**WORK INSTRUCTION**
Could the entries below be transcribed word for word, with the pictures omitted?

**SUPPLIED RECORDS**
========================================

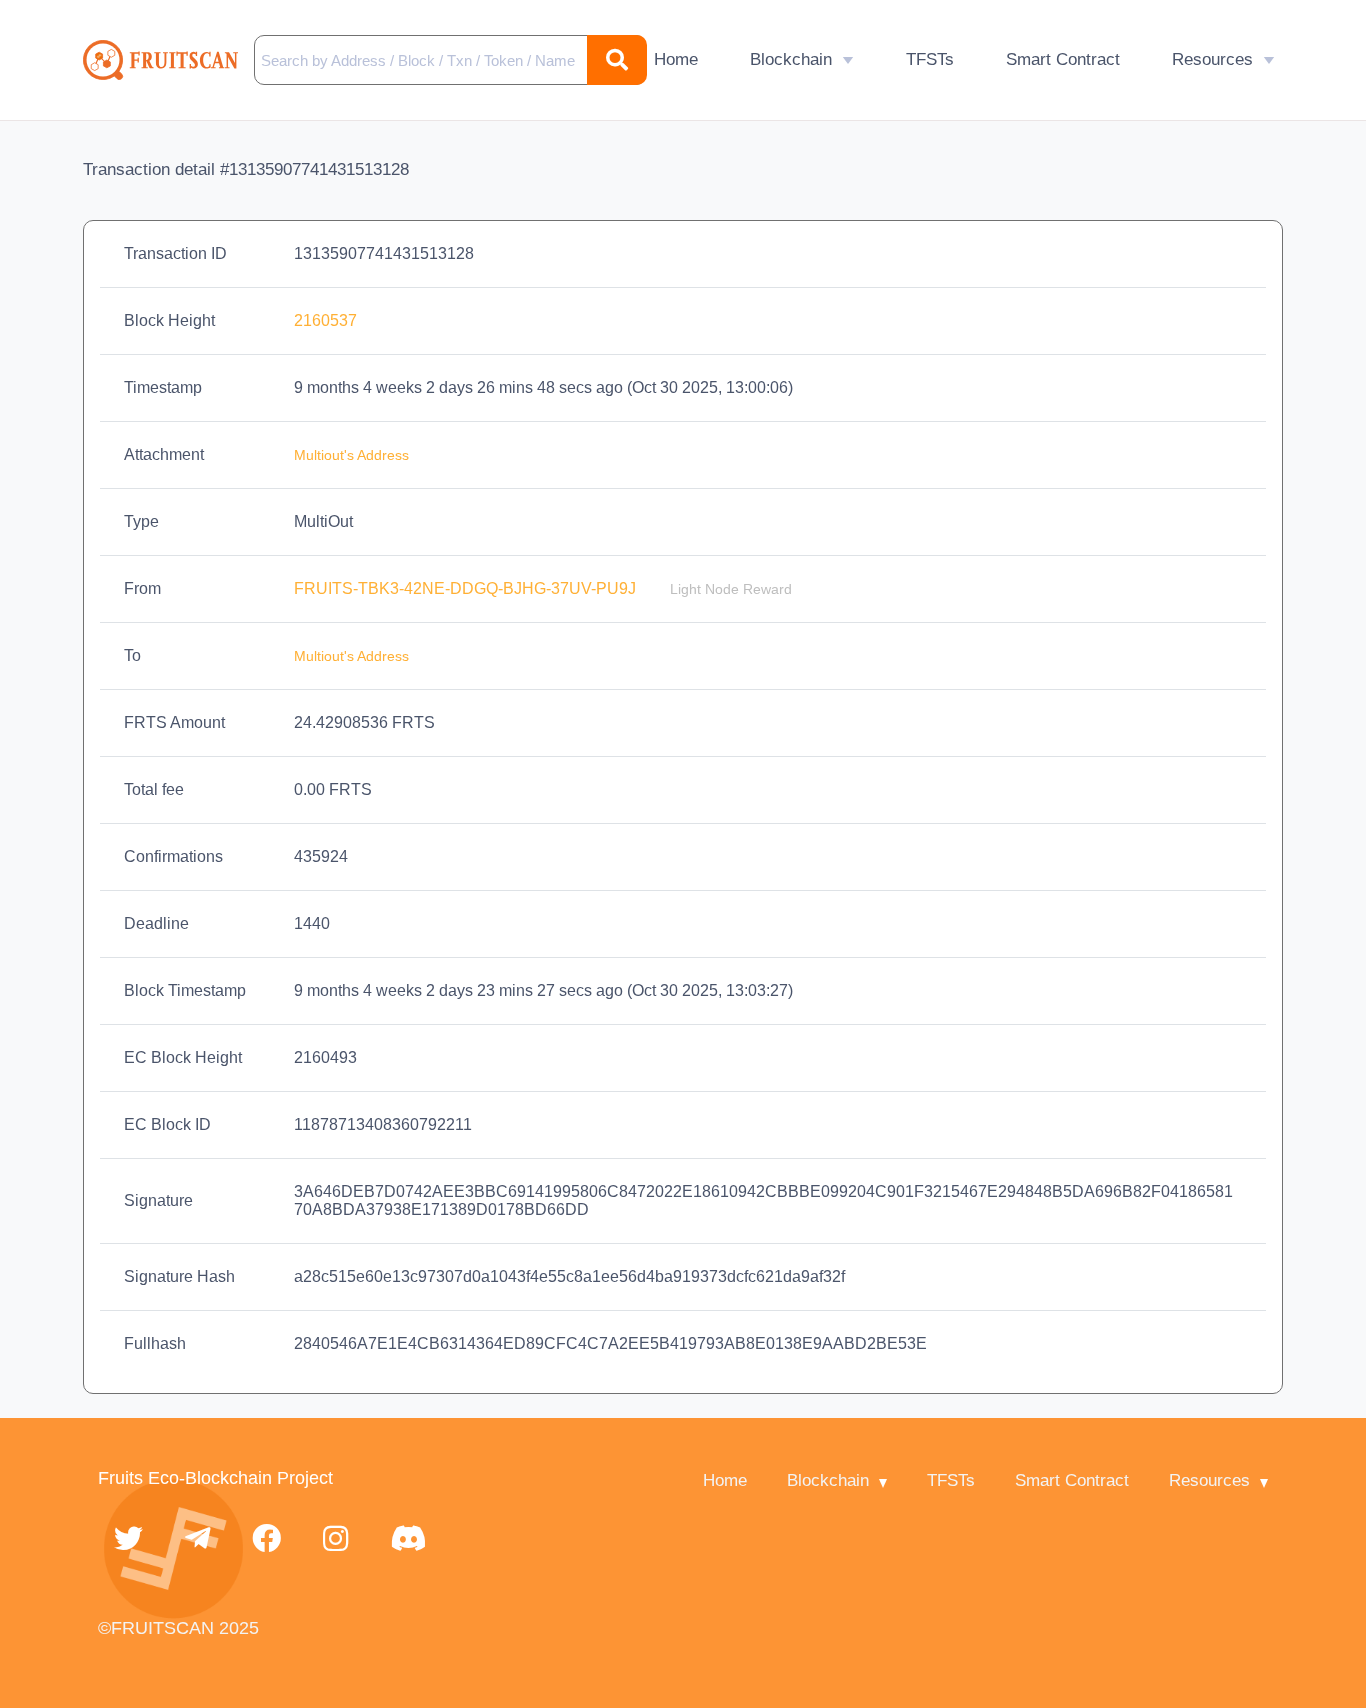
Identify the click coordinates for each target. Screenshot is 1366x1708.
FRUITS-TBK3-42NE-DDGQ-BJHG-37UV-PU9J (467, 588)
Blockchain (791, 59)
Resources (1212, 59)
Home (676, 59)
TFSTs (930, 59)
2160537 (325, 320)
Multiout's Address (351, 455)
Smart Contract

========================================

**SOLUTION TO THIS PROBLEM**
Identify the click coordinates for each target. Screenshot is 1366x1708.
FRUITS-TBK3-42NE-DDGQ-BJHG-37UV-PU9J (467, 588)
Blockchain (791, 59)
Resources (1212, 59)
Home (676, 59)
TFSTs (930, 59)
2160537 (325, 320)
Multiout's Address (351, 455)
Smart Contract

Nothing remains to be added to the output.